#### Exercise materials ####
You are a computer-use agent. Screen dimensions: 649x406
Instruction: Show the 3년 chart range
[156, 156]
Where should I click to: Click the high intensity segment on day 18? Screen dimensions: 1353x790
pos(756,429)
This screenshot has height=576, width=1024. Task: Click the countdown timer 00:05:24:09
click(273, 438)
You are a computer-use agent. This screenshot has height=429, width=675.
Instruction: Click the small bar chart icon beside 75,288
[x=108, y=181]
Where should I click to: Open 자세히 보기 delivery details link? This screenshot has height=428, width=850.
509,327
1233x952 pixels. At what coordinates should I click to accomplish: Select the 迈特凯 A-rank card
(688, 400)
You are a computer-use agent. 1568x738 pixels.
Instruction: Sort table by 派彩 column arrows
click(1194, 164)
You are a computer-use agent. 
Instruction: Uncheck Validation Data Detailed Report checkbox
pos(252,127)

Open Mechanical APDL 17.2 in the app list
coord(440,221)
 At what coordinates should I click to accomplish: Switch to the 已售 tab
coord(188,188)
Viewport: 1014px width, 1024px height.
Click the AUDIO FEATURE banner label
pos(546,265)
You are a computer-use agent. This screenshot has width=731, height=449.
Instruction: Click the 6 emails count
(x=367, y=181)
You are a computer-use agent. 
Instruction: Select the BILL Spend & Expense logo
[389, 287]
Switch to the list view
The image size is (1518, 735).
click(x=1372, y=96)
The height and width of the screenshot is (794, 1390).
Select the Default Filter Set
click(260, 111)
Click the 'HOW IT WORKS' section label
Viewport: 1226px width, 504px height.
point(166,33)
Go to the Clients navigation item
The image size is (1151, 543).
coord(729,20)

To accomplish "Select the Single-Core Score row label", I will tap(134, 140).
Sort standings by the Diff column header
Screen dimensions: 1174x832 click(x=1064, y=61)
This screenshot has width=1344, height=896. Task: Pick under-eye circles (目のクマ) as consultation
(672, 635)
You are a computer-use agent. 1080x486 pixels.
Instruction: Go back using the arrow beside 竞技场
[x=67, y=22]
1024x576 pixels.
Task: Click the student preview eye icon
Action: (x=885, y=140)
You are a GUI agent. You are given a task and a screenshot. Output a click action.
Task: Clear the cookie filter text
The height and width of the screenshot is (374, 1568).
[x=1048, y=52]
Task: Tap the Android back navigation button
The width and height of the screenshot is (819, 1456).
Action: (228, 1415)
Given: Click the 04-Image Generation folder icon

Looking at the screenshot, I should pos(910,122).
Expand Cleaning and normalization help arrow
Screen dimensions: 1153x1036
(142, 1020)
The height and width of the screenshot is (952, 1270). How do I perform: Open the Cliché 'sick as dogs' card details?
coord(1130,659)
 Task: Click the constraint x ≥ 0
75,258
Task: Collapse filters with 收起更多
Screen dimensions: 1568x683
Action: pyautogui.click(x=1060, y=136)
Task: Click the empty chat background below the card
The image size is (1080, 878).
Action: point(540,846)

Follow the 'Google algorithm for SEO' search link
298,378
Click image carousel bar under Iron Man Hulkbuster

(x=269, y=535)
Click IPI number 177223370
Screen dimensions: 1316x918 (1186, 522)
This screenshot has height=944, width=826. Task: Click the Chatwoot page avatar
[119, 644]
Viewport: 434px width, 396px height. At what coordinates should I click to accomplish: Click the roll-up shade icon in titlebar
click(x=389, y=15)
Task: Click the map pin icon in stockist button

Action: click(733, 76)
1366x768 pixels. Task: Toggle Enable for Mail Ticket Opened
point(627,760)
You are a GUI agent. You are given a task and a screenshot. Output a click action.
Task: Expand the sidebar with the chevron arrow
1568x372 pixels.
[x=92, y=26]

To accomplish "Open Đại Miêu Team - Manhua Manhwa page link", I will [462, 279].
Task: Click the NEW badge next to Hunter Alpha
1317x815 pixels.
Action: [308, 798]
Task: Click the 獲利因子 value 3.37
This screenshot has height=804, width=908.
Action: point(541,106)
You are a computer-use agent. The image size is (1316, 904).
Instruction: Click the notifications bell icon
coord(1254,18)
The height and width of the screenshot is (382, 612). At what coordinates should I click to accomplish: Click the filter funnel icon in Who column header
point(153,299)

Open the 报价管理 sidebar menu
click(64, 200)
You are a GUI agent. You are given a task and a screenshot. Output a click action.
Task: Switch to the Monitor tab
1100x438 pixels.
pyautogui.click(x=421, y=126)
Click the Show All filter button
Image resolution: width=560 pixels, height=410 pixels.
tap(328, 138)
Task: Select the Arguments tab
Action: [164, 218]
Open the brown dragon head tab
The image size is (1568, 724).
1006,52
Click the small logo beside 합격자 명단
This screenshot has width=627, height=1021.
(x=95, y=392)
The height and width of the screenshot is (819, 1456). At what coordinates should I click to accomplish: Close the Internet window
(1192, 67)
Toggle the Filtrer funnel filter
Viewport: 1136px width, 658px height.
####
Exercise goal » Report all lines of the data that include the word "will".

Your response »
To accomplish "Select the Single-Core Score row label", I will tap(134, 140).
To accomplish "Open Đại Miêu Team - Manhua Manhwa page link", I will [462, 279].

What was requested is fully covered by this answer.